Records from a data source
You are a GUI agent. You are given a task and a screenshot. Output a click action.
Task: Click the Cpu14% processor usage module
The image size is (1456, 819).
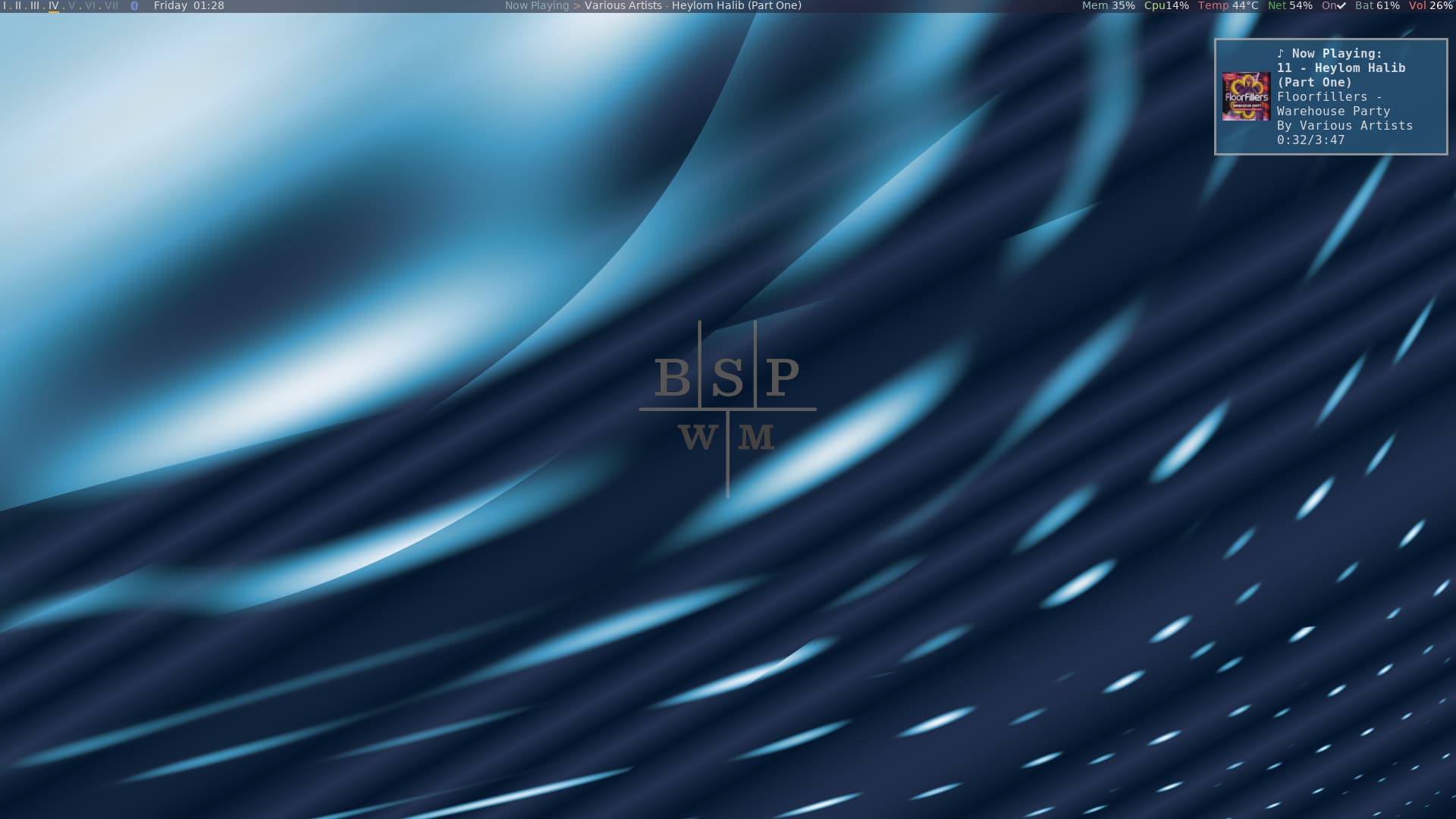[1166, 6]
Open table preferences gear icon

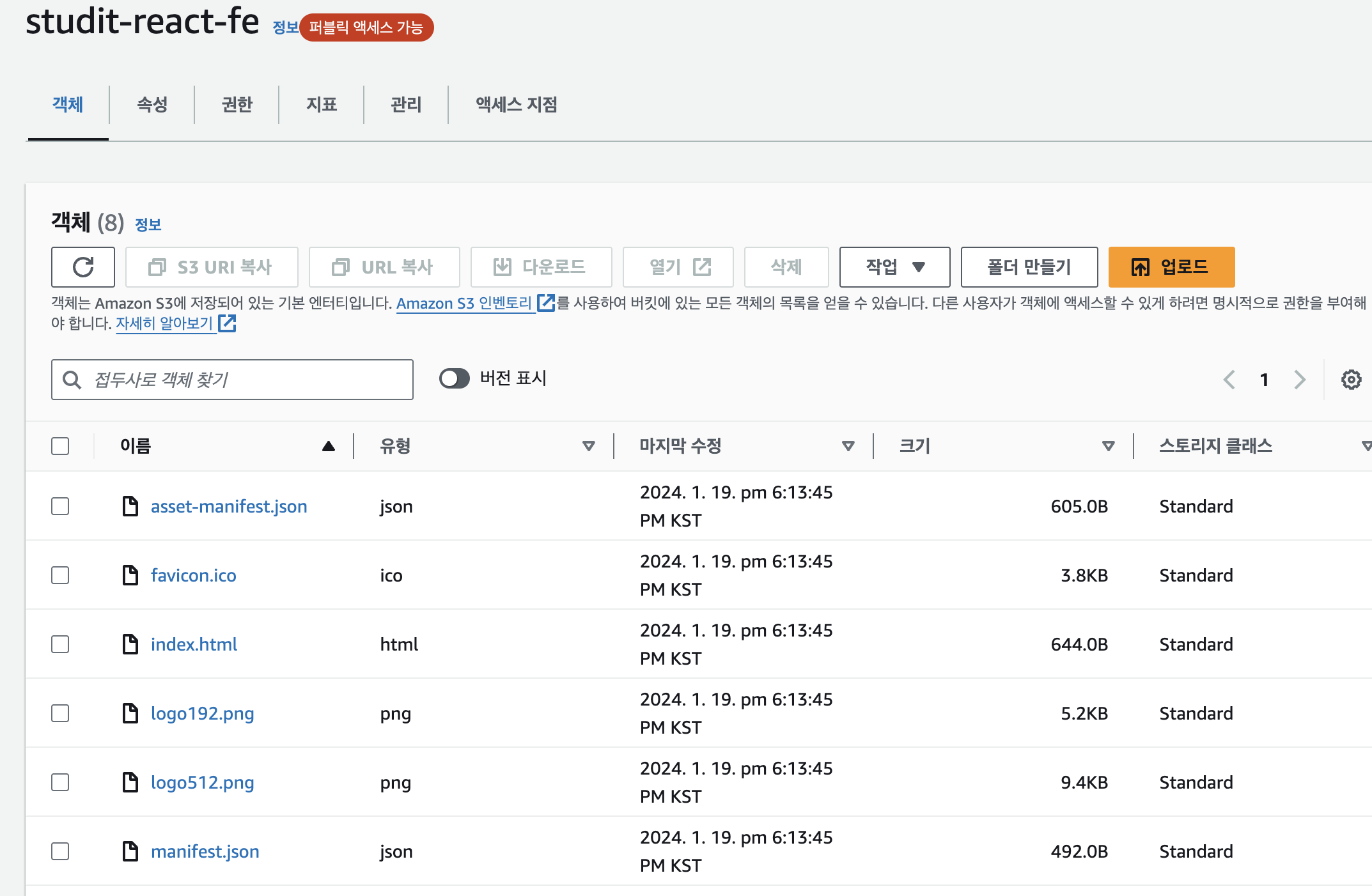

**Exercise instructions**
Write out each entry exactly, images excluded.

**Output below**
You are a GUI agent. You are given a task and a screenshot. Output a click action.
Task: Click the Cpu14% processor usage module
The image size is (1456, 819).
[1166, 6]
Open table preferences gear icon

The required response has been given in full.